• **PROVIDED PASSAGE**
-.-.-
Trees evoke an emotional response in us city-dwellers, particularly when they are being threatened. A lot of this has to do with a perception of time and permanence. Most trees in the domesticated context of a city tend to outlive the human inhabitants; thus providing a physical point of reference which not only bears witness to changing seasons, but also at the same time stands for something fixed and stable in a dynamic environment. But there is something else at work here, something that goes beyond notions of sentiment and nostalgia, a more deeply rooted yearning which feels violated when a certain familiar tree is cut down. The reaction of the fourth-graders suggests as much when they perceived a threat to ‘their’ tree.

I got interested in the longevity of certain trees, and decided to embark on a project with the aim of finding out what made them and their contexts so special. The perspective on time and change provided by the 600-year old oak made me look at extremely long-lived trees; some of them several thousands of years old and still counting. Few living things, or for that matter artefacts, have survived that long. How have these trees endured throughout the ages, and how could they inform a discussion about sustainability and resilience?

My first stop is Old Tjikko, held to be the oldest living individual clonal tree in the world. There is plenty of information on the internet about the specimen. It was discovered in 2004 by Leif Kullman and Lisa Öberg. They were conducting a study of the effects of climate change on alpine and subalpine areas in northern Sweden when they identified Old Tjikko and Old Rasmus, two spruces well above the visible tree line on the Fulufjället mountain in Dalarna. The trunks of these trees have emerged from a shrub-like existence sometime during the 20th century as a response to warmer conditions, but the roots of the specimens have been found to be some 9,500 years old, using radiocarbon dating. On a geological time scale, this means that Old Tjikko has been around since the end of the last ice age, setting up shop as soon as the ice sheet disappeared.

When I start calling around to make practical arrangements I am not exactly stonewalled, but certainly given a lot of vague answers with regards to the exact location of Old Tjikko. An official at the local County Administrative Board tells me that yes, I can go and see the tree, but I should not take any photos that would reveal the exact location and not disclose how to get there. I explain that I am an artist, that I am doing this as an art project with an environmental slant, and that I have no intention to harm the tree, but that I need to find out more specifics about the route in order to plan my excursion. She concedes, and gives me a contact at the Fulufjället National Park. All trees are protected in a national park but it seems that this particular specimen is something extra. An image search on the web yields numerous pictures of Old Tjikko, and it does not look like much. A scrawny spruce in an otherwise treeless landscape. But it is extremely old, and a friend I run into a few days after starting to make my research tells me the location is kept more or less secret to avoid massive hordes of tourists, particularly those that would be wont to take parts of the tree and boil them into extracts that would give… potency? Longevity? Something like that.
-.-.-
• **DATASET CONTENT**

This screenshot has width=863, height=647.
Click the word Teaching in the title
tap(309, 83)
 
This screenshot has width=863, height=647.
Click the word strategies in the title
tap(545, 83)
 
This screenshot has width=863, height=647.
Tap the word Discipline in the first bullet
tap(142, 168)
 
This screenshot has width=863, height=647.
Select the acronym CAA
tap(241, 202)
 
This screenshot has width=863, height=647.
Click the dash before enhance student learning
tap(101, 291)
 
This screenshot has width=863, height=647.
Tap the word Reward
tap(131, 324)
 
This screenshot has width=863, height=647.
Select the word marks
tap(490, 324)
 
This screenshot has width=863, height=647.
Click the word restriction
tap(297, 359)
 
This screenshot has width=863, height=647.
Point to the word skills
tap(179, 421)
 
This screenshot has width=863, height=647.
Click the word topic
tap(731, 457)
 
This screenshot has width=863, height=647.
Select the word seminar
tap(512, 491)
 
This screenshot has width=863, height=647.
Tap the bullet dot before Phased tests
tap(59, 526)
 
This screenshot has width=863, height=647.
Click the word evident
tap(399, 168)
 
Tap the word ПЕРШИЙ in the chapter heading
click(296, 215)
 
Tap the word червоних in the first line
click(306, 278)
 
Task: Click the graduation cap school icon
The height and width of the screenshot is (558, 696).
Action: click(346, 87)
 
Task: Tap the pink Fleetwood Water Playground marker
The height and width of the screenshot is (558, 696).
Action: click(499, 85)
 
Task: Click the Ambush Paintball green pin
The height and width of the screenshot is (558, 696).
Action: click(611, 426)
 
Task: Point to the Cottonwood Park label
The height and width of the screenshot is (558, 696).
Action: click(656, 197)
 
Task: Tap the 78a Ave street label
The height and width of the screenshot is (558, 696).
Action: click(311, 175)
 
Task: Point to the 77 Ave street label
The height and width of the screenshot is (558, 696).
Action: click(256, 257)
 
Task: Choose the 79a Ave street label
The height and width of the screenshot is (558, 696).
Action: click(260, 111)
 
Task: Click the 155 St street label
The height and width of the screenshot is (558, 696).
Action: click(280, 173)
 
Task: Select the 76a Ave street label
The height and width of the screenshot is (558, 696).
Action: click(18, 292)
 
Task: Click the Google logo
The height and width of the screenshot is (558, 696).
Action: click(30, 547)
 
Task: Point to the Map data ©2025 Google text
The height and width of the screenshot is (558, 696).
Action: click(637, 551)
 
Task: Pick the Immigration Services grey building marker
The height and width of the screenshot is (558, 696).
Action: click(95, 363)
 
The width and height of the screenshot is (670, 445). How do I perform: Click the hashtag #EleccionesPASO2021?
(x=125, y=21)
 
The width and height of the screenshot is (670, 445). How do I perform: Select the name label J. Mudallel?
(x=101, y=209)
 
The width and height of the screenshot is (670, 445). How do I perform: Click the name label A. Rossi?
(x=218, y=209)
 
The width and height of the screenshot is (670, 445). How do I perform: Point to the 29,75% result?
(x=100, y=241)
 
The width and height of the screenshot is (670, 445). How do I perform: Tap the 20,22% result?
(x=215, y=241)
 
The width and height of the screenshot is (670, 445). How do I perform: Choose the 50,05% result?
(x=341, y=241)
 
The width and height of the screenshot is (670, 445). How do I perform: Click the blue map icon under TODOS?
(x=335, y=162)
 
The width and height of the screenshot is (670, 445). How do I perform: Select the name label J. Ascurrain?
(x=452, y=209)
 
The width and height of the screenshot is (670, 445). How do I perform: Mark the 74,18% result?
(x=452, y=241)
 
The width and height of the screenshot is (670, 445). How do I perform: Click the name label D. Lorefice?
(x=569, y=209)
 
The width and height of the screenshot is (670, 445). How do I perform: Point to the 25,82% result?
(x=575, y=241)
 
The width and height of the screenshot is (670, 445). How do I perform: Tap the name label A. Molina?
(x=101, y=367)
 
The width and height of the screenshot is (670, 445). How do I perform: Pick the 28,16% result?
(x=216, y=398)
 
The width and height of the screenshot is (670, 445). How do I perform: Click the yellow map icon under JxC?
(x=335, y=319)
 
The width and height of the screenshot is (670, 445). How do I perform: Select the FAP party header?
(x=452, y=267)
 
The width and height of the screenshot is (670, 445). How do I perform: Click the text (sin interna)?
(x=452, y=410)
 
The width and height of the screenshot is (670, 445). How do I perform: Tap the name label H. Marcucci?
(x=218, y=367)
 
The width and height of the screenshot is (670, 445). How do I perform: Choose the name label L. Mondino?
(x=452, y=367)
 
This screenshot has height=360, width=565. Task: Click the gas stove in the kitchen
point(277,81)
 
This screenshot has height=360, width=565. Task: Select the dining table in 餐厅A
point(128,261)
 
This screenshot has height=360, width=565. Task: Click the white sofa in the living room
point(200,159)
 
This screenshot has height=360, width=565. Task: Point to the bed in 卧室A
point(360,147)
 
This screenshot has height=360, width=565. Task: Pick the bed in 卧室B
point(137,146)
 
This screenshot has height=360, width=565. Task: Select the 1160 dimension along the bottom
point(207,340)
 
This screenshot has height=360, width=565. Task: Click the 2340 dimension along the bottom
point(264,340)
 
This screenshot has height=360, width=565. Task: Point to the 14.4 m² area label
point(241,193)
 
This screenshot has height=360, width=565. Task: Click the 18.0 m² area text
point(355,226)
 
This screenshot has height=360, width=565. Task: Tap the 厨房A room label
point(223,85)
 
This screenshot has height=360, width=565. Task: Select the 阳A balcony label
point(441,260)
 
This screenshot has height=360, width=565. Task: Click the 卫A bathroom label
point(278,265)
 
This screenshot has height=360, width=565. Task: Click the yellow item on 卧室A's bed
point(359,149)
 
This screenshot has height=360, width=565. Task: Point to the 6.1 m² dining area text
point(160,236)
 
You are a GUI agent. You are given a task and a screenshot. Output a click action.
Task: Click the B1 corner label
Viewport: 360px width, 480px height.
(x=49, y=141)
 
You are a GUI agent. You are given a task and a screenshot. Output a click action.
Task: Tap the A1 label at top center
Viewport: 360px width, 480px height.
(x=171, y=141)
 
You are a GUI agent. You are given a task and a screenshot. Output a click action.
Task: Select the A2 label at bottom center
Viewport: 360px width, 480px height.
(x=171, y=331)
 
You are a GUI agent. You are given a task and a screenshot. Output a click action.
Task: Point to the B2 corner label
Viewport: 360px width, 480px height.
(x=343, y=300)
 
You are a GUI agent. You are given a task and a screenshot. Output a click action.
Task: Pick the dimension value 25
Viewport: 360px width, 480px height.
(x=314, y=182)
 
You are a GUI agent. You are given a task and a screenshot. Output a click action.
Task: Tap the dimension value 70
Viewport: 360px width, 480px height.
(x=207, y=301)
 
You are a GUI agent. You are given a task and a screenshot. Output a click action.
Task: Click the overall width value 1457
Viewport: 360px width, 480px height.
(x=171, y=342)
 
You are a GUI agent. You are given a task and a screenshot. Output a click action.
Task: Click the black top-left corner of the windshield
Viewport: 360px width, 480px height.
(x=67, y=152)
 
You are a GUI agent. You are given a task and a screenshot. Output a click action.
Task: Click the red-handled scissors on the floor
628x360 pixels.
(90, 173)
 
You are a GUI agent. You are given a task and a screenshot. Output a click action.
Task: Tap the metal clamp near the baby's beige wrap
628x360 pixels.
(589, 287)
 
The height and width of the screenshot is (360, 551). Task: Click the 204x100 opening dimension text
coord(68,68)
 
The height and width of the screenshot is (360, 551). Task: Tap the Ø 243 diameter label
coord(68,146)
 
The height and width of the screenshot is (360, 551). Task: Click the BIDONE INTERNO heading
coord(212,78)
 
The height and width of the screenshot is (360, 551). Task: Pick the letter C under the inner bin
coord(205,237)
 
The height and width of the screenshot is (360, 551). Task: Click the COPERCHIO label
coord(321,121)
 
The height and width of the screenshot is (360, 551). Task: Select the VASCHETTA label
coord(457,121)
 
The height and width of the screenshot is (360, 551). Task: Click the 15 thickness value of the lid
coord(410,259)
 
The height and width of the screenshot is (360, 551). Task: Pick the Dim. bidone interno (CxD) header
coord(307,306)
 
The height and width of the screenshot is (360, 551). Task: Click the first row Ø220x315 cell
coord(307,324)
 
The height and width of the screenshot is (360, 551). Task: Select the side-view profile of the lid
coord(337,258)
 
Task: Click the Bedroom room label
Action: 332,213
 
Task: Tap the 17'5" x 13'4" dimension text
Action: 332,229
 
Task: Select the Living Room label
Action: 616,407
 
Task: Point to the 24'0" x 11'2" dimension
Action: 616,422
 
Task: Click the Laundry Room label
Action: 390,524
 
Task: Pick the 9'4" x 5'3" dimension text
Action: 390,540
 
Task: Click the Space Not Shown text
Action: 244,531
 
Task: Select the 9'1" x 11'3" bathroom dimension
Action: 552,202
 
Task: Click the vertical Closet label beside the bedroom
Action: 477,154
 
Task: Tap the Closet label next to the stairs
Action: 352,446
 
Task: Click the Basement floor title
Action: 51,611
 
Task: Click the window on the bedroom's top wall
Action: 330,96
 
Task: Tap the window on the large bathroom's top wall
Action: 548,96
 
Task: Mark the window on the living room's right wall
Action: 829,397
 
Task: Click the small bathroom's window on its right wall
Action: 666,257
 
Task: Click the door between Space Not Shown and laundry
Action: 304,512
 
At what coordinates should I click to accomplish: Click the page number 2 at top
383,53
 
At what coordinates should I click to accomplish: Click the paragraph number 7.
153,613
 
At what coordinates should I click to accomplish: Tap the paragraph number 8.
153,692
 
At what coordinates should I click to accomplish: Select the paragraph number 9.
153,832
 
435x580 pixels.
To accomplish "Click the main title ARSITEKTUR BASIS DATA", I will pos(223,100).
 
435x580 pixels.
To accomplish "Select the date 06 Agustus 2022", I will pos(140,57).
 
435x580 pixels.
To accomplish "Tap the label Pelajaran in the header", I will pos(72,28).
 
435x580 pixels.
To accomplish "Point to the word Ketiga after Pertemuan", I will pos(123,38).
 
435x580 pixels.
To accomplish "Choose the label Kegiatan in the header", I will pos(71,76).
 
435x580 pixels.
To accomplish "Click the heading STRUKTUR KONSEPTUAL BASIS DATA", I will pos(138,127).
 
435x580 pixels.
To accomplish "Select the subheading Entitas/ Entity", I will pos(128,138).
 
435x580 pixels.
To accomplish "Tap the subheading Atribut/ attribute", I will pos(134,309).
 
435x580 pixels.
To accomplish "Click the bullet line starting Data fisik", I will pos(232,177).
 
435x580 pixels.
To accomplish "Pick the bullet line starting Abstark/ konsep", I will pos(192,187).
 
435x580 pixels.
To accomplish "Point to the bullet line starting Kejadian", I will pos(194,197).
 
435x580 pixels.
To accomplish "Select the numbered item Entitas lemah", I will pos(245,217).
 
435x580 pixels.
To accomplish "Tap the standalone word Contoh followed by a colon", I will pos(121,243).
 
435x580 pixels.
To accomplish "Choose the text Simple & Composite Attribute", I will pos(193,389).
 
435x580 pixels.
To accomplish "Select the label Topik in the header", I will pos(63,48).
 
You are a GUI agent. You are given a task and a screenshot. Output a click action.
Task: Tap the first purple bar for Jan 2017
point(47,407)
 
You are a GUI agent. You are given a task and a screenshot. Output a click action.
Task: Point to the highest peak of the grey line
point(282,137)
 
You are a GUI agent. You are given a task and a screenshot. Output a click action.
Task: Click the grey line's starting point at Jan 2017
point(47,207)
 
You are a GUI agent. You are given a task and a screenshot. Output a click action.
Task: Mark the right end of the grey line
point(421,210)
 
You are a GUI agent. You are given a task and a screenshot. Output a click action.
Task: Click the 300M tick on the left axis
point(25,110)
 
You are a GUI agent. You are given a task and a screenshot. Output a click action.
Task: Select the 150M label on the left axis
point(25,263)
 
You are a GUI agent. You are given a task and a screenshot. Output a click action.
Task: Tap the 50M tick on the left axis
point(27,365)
-.-.-
• **EXERCISE TASKS**
1. Copy the records from the line with "Task: Click the Ambush Paintball green pin" up to and including the line with "(x=125, y=21)", and keep every request as it is. Multiply only the click coordinates in the answers by 0.3, and round each one to a whole number, with halves going up.
2. Pick up the piece about very old trees and Old Tjikko, and keep writing from where it stops.

• **RESULTS IN ORDER**
1.
Task: Click the Ambush Paintball green pin
The height and width of the screenshot is (558, 696).
Action: click(183, 128)
 
Task: Point to the Cottonwood Park label
The height and width of the screenshot is (558, 696).
Action: click(197, 59)
 
Task: Tap the 78a Ave street label
The height and width of the screenshot is (558, 696).
Action: click(93, 53)
 
Task: Point to the 77 Ave street label
The height and width of the screenshot is (558, 696).
Action: click(77, 77)
 
Task: Choose the 79a Ave street label
The height and width of the screenshot is (558, 696).
Action: click(78, 33)
 
Task: Click the 155 St street label
The height and width of the screenshot is (558, 696).
Action: click(84, 52)
 
Task: Select the 76a Ave street label
The height and width of the screenshot is (558, 696).
Action: click(5, 88)
 
Task: Click the Google logo
The height and width of the screenshot is (558, 696).
Action: click(9, 164)
 
Task: Point to the Map data ©2025 Google text
The height and width of the screenshot is (558, 696).
Action: click(191, 165)
 
Task: Pick the Immigration Services grey building marker
The height and width of the screenshot is (558, 696).
Action: click(29, 109)
 
The width and height of the screenshot is (670, 445). How do I perform: Click the hashtag #EleccionesPASO2021?
(x=38, y=6)

2.
A few days later I get a hold of Eduardo Zuniga, who manages the national parks, at Naturum, the visitors centre at the foot of the mountain. Eduardo says sure, he can take me there. Before I have a chance to ask him if it would be possible to stay at the site for a while (I need time to set up my cameras and equipment), he tells me that now is perhaps not a good time. The tree might not even be visible — there has been a lot of snow this year, and chances are that only a few twigs would be sticking up. He then says that he’ll be going up the mountain the following day, and will scout the area to see what it looks like. Will I need skies?, I ask. Most definitely, he replies. Or snowshoes. No other way to get up there. And he is not even sure that the shorter route is passable on account of all the snow. But he promises he’ll get back to me tomorrow, and we hang up.

I go back to look at the pictures posted of the tree. It looks scrawny and not that impressive, but I thought it would be a bit taller than the 2-3 metres Eduardo claims it to be. Even so, 2-3 metres of snow sounds implausible. Maybe he does not really want me there. Perhaps he has more pressing matters at hand than escorting an artist up the mountain. Maybe I have been a bit too enthusiastic about the prospect of visiting the world’s oldest tree. I recall a passage from Leif Kullman’s webpage: ‘With no exceptions, the exact position of these trees are not revealed to the public, since extensive trampling around the spruces would certainly risk their continued existence.’

The extreme conditions on top of the mountain have contributed to the tree’s longevity, and it would make sense to get a winter view of the site, to be counterposed with a future summer shot. Dilemma. I see myself hiking up there with several cameras and tripods, only to arrive at a scrawny twig sticking up out of the snow. Not much of an image, be it an ancient twig or not.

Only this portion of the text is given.